Native-functions significantly expand the capabilities of the resulting language. When the interpreter and translator are ready after several days of stupor, and instead of dull numerical integration with trapezes, something like that starts up on your brainchild and draws a cool psychedelic animation on the screen (see the screenshot at the beginning of the article), this is a nice bonus.

The attentive reader may have noticed that the program from the last item for some reason calculates the number of frames drawn per second (FPS). This indicator allows you to evaluate the performance of the interpreter and thus allows you to bring a competitive spirit into the learning process that seemed to someone boring.
The student, the interpreter of which will be the fastest on this and another pair of similar benchmarks, automatically passes the exam, and in addition receives the love and respect of colleagues. It should be noted that we are not the first thread with which we played this game, and usually it was necessary to implement a JIT compiler to win.

Difficulties

It would seem that it is essentially difficult to simply translate the semantics of simple byte-code instructions into the corresponding elements of the x86 instruction set?

If we had a compiled language, then we could literally generate the text in assembly language, then assemble it accordingly, resulting in an executable file.
But within the framework of the JIT-translation, it is an impermissible luxury to divide the process into two phases, and you need to somehow immediately learn to generate machine code in the memory of the VM process.
And not any area of memory is suitable for recording machine code. More precisely, you can write anywhere, but you can transfer the execution only to the memory area whose pages are marked as executable. It seems there can not do a simple malloc'om.
Ideally, of course, so that the resulting machine code works as quickly as possible.

Asmjit

Asmjit is quite suitable for solving the first two problems - an open source library, developed mostly by one person over the past few years, and used in other projects of the author, as well as in JIT for scripts on the GTA San Andreas MP server .
As it is easy to understand from the title, its main mission is to create a convenient API for generating machine code Just-in-time. Its public interface can be divided into two parts:

The X86Assembler is a low-level interface that essentially allows you to do three things:
1. Initiate the allocation of a piece of memory with execution privileges.
2. Place instructions / data in it sequentially and set labels for places where transitions from other code sections exist.
  To work with the code in the library there is a set of classes of operands: GpReg, XmmReg, Imm, Mem, and for each instruction in the class there is a method of the same name, and exactly with that set of overloads that are valid for this instruction. For example, the mov signature method (X86Mem &, X86Mem &) is missing, as it should be.
3. Getting a pointer to the beginning of the filled piece of memory, which can be used as a pointer to a function-entry point.
X86Compiler - high level wrapper over X86Assembler encapsulating
- Creating functions and working with arguments in accordance with the specified calling conventions, both on the side of the function definition, and at the call site (by the way, the easiest way to implement native-functions) .
- Register allocation: you can define variables (GpVar or XmmVar), the storage for which the compiler will choose for itself. At once I will make a reservation that I did not search, and I do not know what kind of allocation algorithm is used. The only thing I can say is that in simple experiments the existing registers were used quite reasonably.

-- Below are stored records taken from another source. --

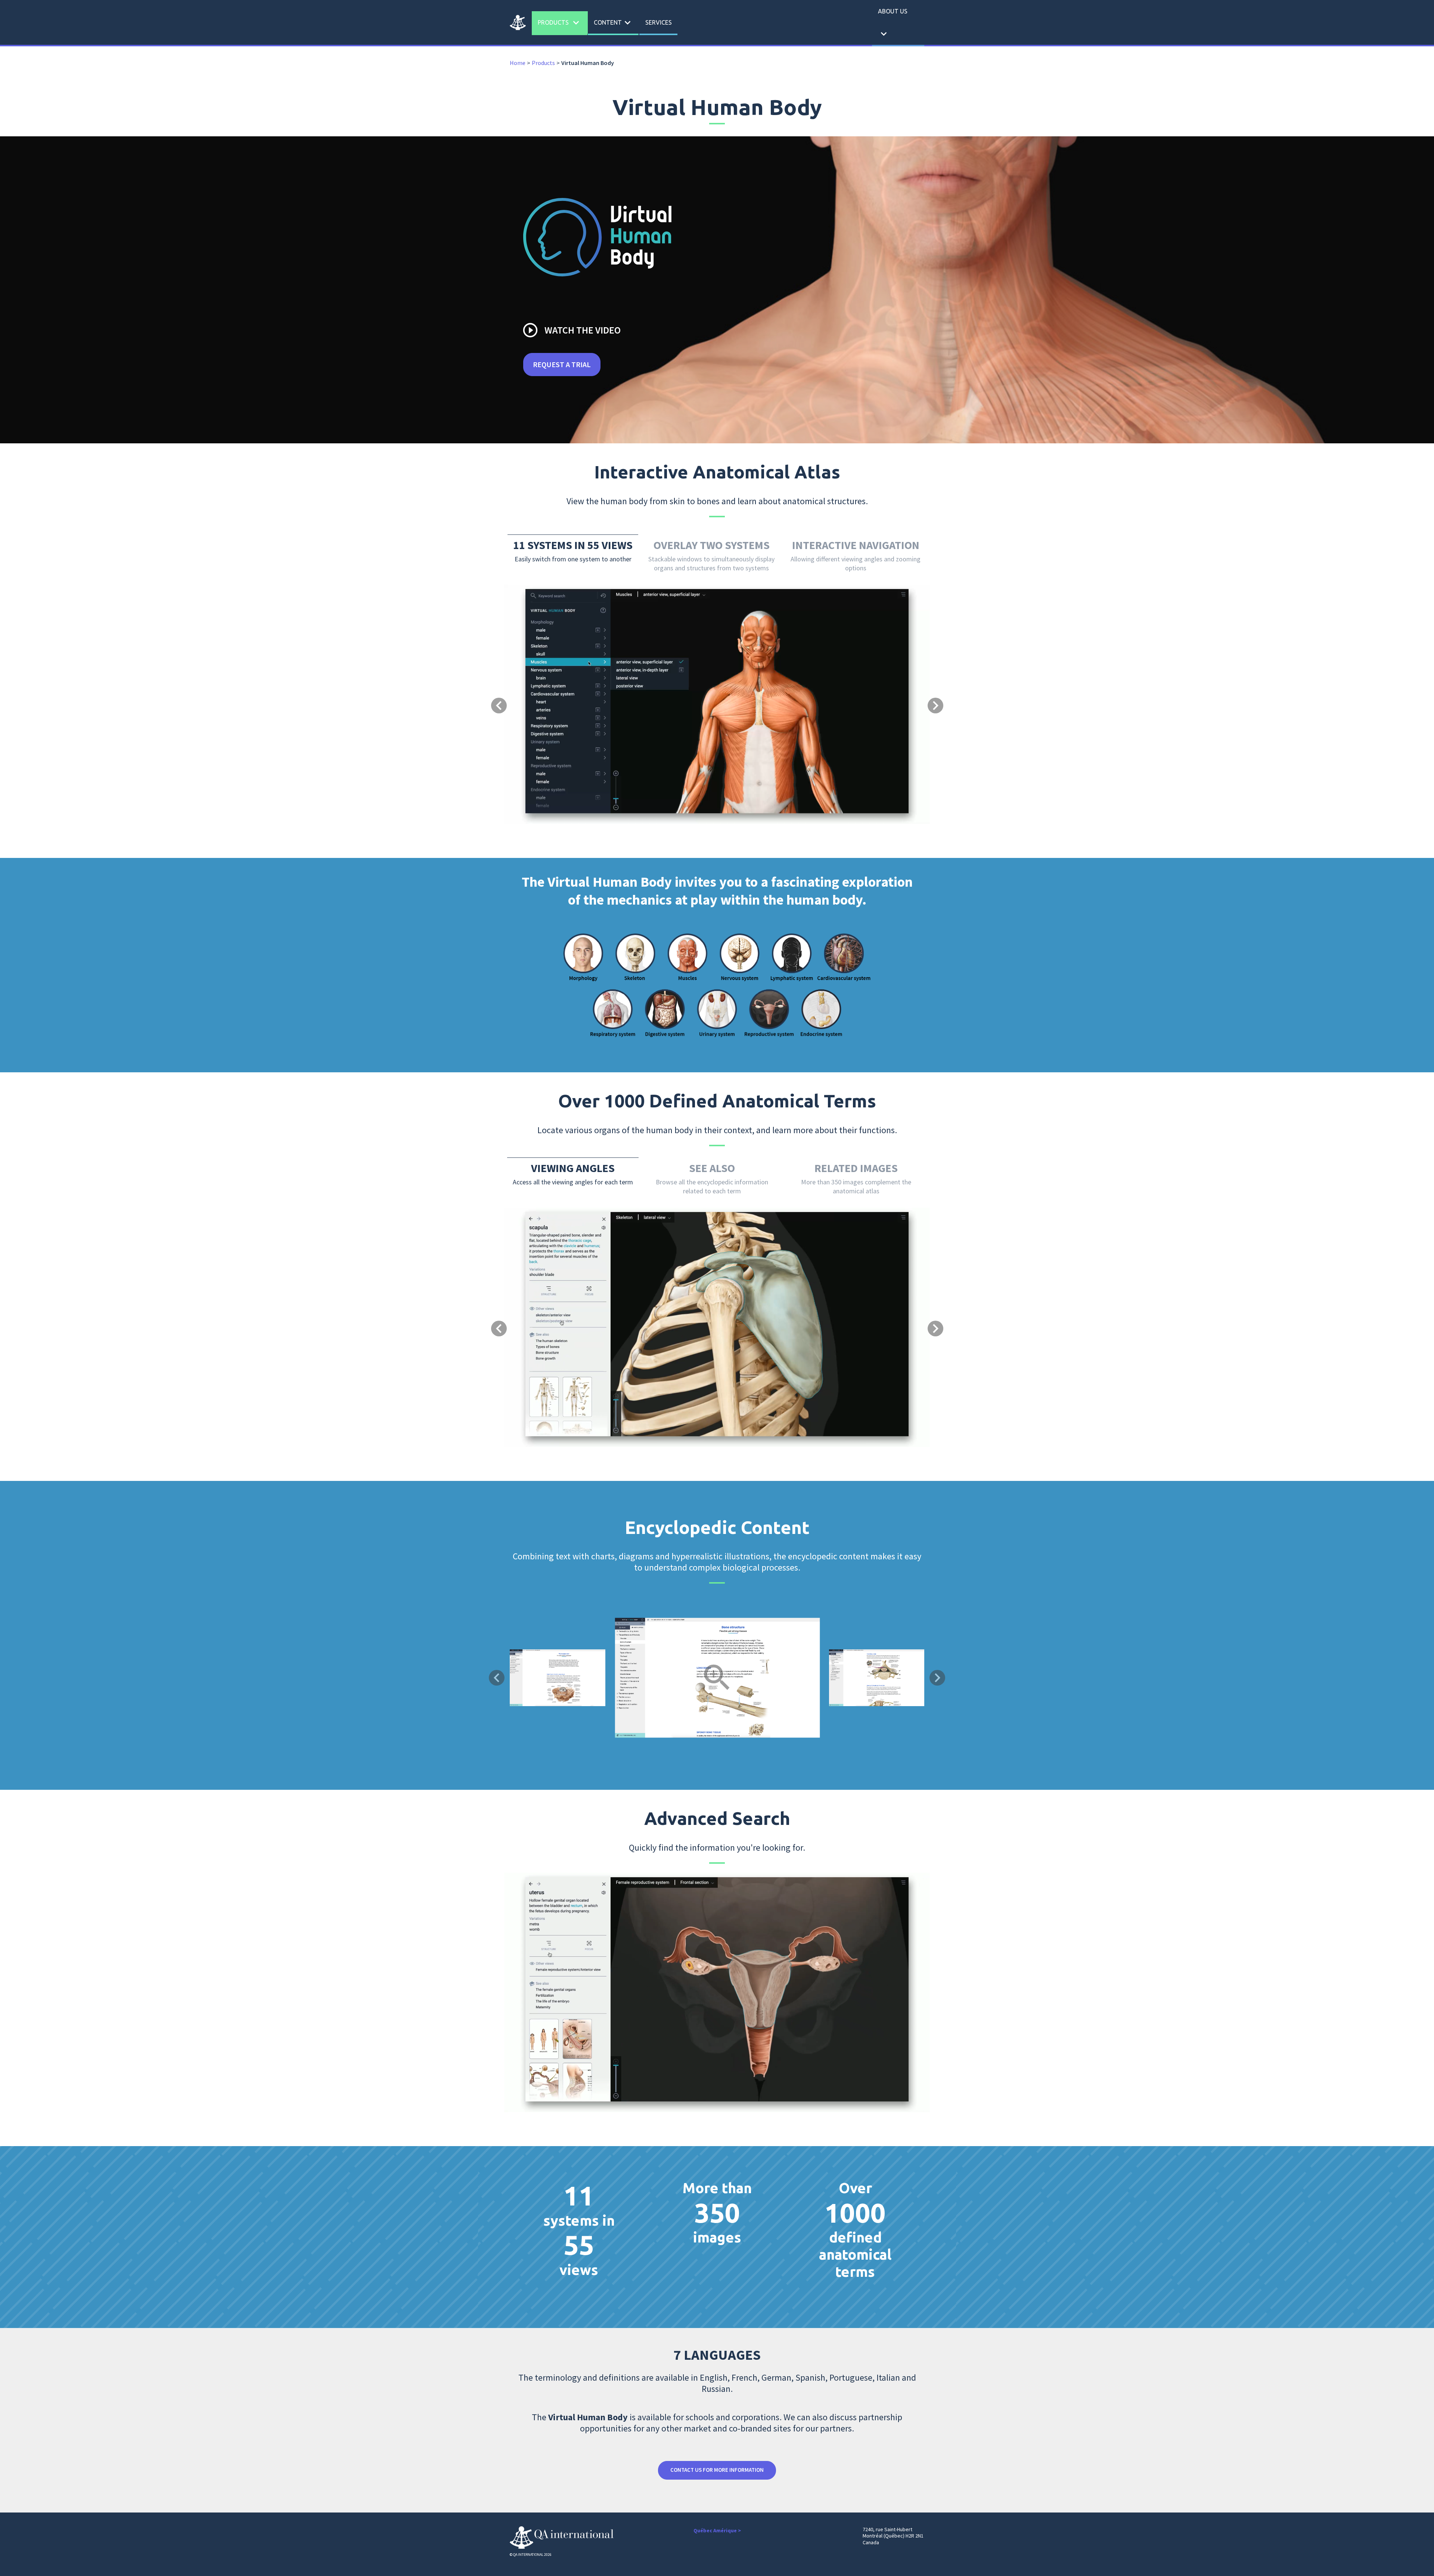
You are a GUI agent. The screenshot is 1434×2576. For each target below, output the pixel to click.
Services (658, 22)
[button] (536, 675)
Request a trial (562, 364)
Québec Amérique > (717, 2530)
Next (937, 1678)
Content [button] (613, 22)
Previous (497, 1678)
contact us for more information (717, 2469)
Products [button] (560, 22)
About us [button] (892, 24)
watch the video (571, 330)
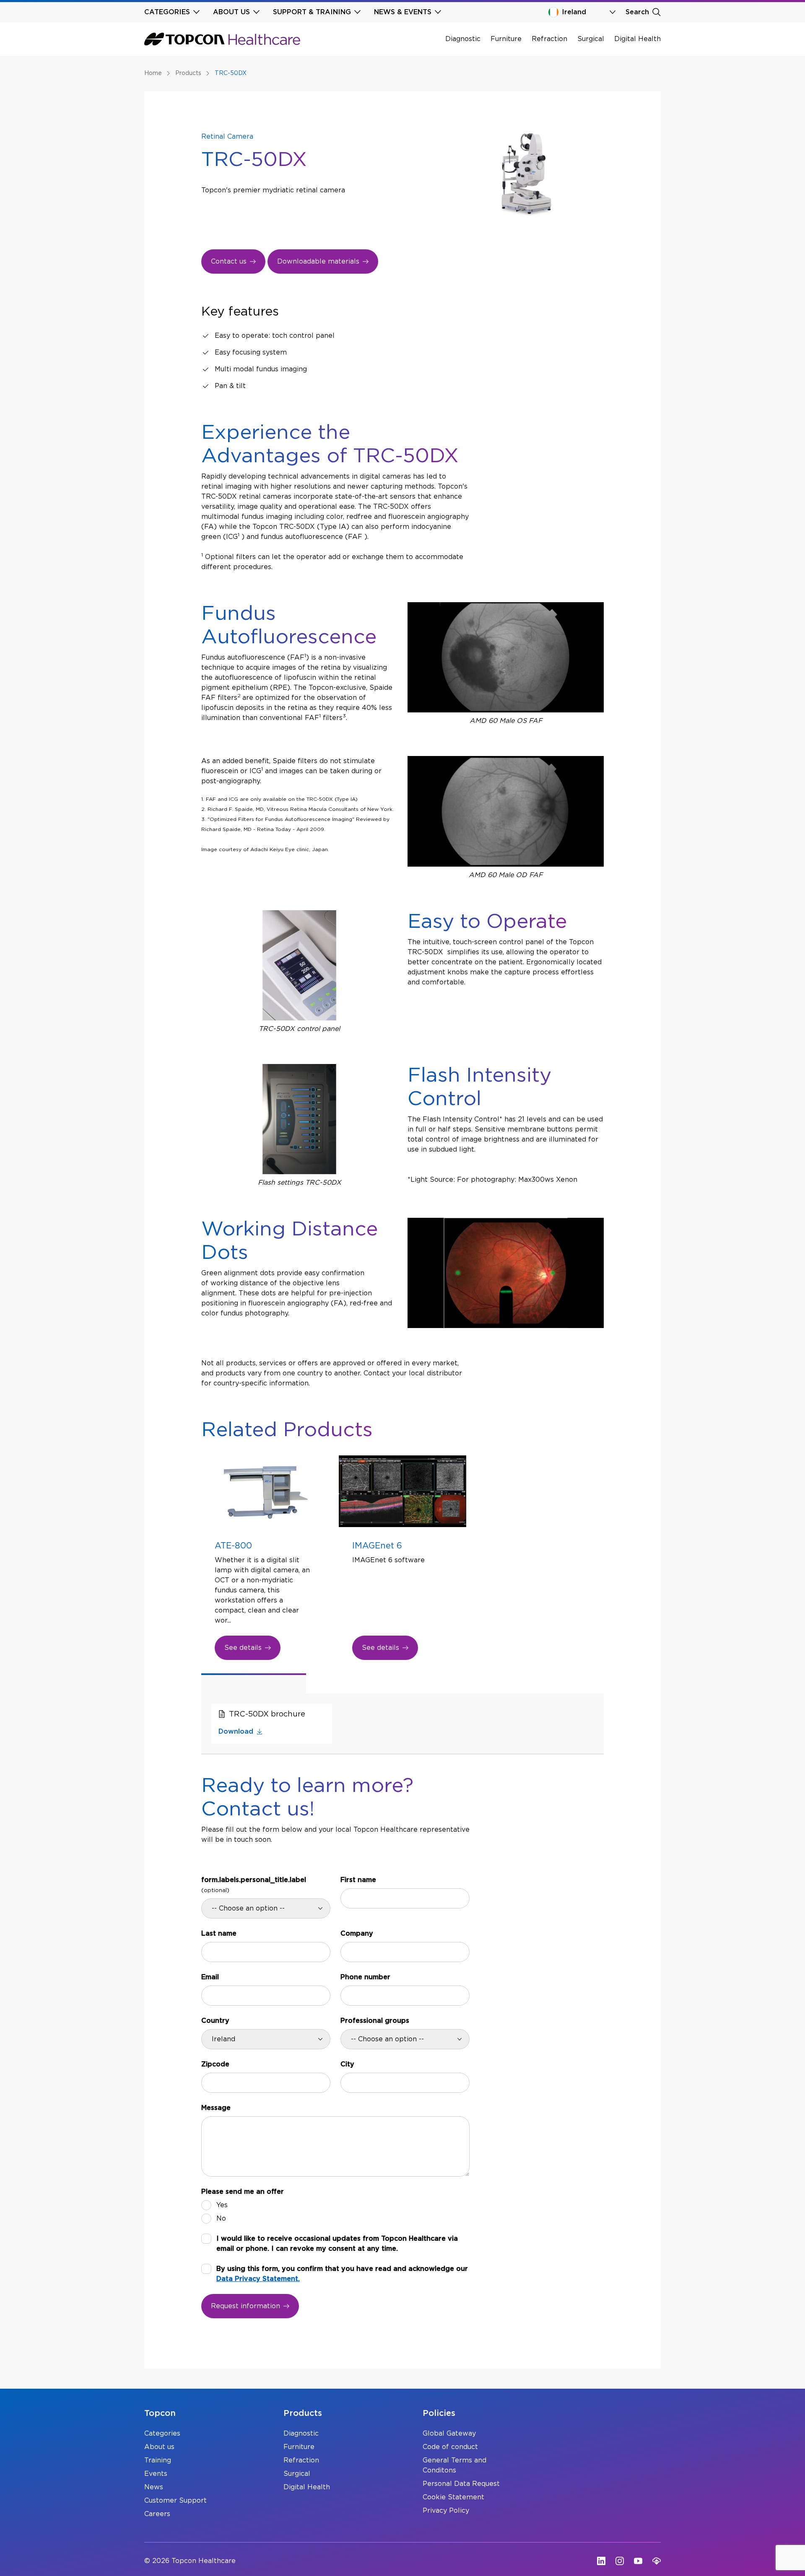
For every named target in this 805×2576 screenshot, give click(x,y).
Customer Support (175, 2500)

In my implementation, I used the Assembler, which bribed me with its transparency and finer controllability.

The easiest working example of using Asmjit:

 #include "asmjit/asmjit.h" #include <iostream> int main(int argc, char** argv) { using namespace std; using namespace asmjit; using namespace asmjit::x86; JitRuntime runtime; // RAII object X86Assembler assembler(&runtime); assembler.add(rdi, rsi); // add second argument to first assembler.mov(rax, rdi); // mov result to return register assembler.ret(); void * address = assembler.make(); cout << reinterpret_cast<int64_t (*) (int64_t, int64_t)>(address)(2, 2) << endl; // 4 return 0; }

I think people who are familiar with the assembler, he should not cause many questions. The only thing to be mentioned is the runtime object responsible for the lifetime of the allocated memory. It will be released after calling its destructor ( RAII ).
More examples of use can be found in the test library of the library or in my repository.

Debugging

Oddly enough, debugging the generated code does not differ in special perversions.
First, if something went wrong, you can thoughtfully look at the Asmjit logs. In the logs you can see the resulting assembly code and a few comments, where it came from.
In case even this did not help you, then in most modern debuggers (gdb / VS) there is a possibility to work in debug mode with disassembly. That is, you can put a breakpoint in place of the call of the generated function, and Step Into will take you to the screen with an assembler code, where you can debug almost as usual.
Important

In three cases out of ten in half an hour, you will find the error not in the compiler, but in the interpreted program itself.
Unfortunately, since Asmjit is not used very intensively yet, it can potentially contain various degrees of nasty bugs. Therefore, carefully watch that in the logs exactly what you wanted. Although I didn’t come across anything, my classmate was unlucky: the fact that an invalid code was generated was not visible even in the logs, but only in the debugger.

Optimization

After three days of active programming and debugging, the first completely unsophisticated version of the JIT-translator appeared, in which all values of the stack and variables were thoughtlessly stored in memory each time.
Even this solution gave a performance gain of about six times, with 6 FPS, which were obtained with an interpreter up to 36 FPS.

In general, at the beginning of the semester, when the rules of the game became clear, I had Napoleon's plans: to make everything quite adult, with the transfer of bytecode to SSA and a clever register allocation algorithm.
But due to the acute shortage of time and banal cowardice, it all ended up a bit more prosaic.

Register allocation

Just in case, let me remind you that one of the most critical points in terms of program performance is the effectiveness of using the existing CPU registers.
This is due to the fact that the main computational activity can be performed only on them, and besides reading / writing, even in memory in the L1 cache, works up to two times longer than similar operations on registers.
I used not the most difficult, but rather effective heuristic solution: we will store in registers the first elements of the virtual machine stack, 7 elements for general purpose slots (lines / integers) and 14 for floating point slots.
This solution seems to be the most justified, since the hottest variables in the framework of the function’s work are indeed the bottom of the stack, which participates in all calculations.
In addition, if you use the same registers, in which the arguments are expanded when you call functions, this in some cases saves time at the call sites.
As a result of the implementation of these ideas, I received an acceleration of 9 FPS , thus reaching 45 FPS, which could not but please me.

Peephole optimization

One of the simple classical approaches to generating is the so-called Peephole-optimization , the idea of which is to search for and replace certain sequences of instructions with other, more productive ones.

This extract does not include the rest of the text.